Dizzygirly 01-27-2011 08:59 AM
Crps
 
Can I get better after having crps for two years please someone. Xxxxx:(

Lisa in Ohio 01-27-2011 07:51 PM
HI Dizzy, The bad news is not totally healed, but in some cases remission can be attained. Keep your chin up, research the many treatment options that are available, and mostly find yourself a good pain management doctor that you can build a trusting relationship with. Glad to meet you, Lisa

gramE 01-28-2011 09:25 AM
Hello dizzygirly,
I'm a newbie here, but just a bit of reading and you will discover many who have had RSD 10, 15, 20 years. I've just past the one year mark and my doc is still hoping to rid me of this dastardly disease. I'm trying to learn to deal with it one day at a time, one of my keys is to avoid things and people/conversations that get me worked up and stressed.

I'm sorry you have the credentials to join the group, but a kinder group of people you will not find anywhere.

pat e

Dizzygirly 01-28-2011 04:10 PM
Quote:
Originally Posted by gramE (Post 739408)
Hello dizzygirly,
I'm a newbie here, but just a bit of reading and you will discover many who have had RSD 10, 15, 20 years. I've just past the one year mark and my doc is still hoping to rid me of this dastardly disease. I'm trying to learn to deal with it one day at a time, one of my keys is to avoid things and people/conversations that get me worked up and stressed.

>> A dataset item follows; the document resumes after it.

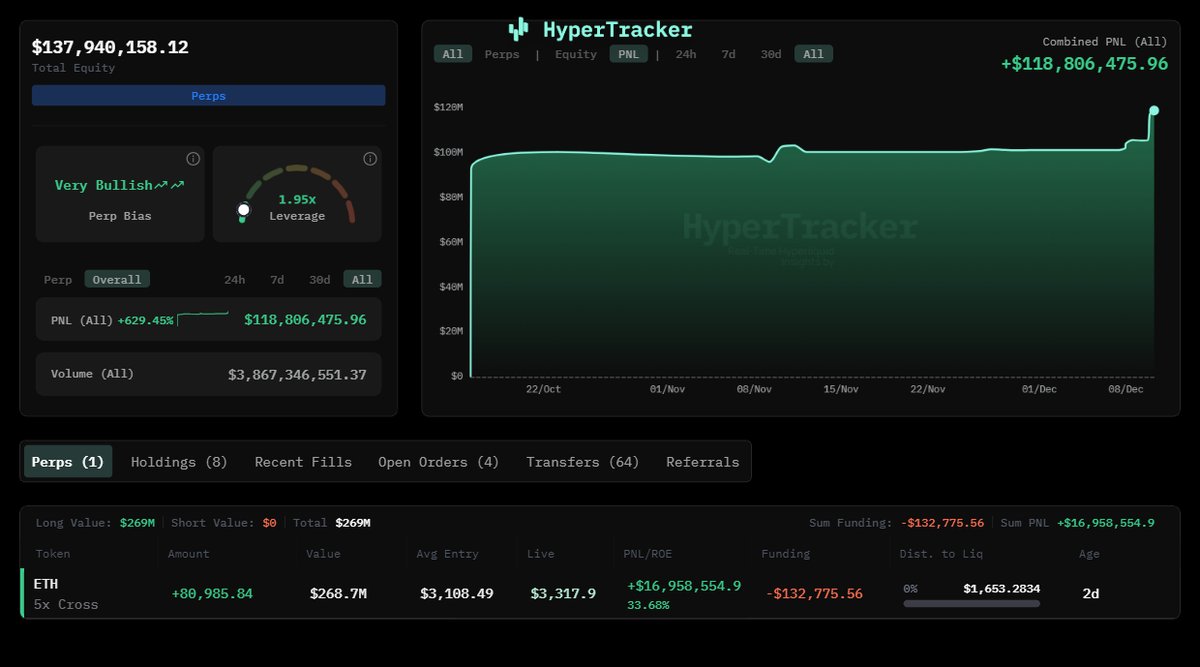Click the leverage gauge indicator dot
The height and width of the screenshot is (667, 1200).
pos(243,210)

I'm sorry you have the credentials to join the group, but a kinder group of people you will not find anywhere.

pat e
Hi there thanks for your replys , I am still , suppose morning the loss of my life as it used to be can't get used to the fact that there are things that I can't do things that I used to take for granted like walking my wonderful kids to school and then picking them up at the end of the day being the first person to see them after the long day at school, hearing there news being given all their bags and stuff , but then on the other hand I feel guilty for feeling this's way there are people out their that have life threatening illnesses and are getting on with life without moaning about it . :girl(sad):

SandyRI 01-28-2011 08:50 PM
Dizzy -don't ever give up. I got hurt in Nov 2006 and it took me until the summer of 2010 to get back on my feet again. I'm not perfect. But things are greatly improved. I have done almost every treatment for RSD - Do you have ketamine in the UK? Out of everything I tried, it is by FAR the most effective.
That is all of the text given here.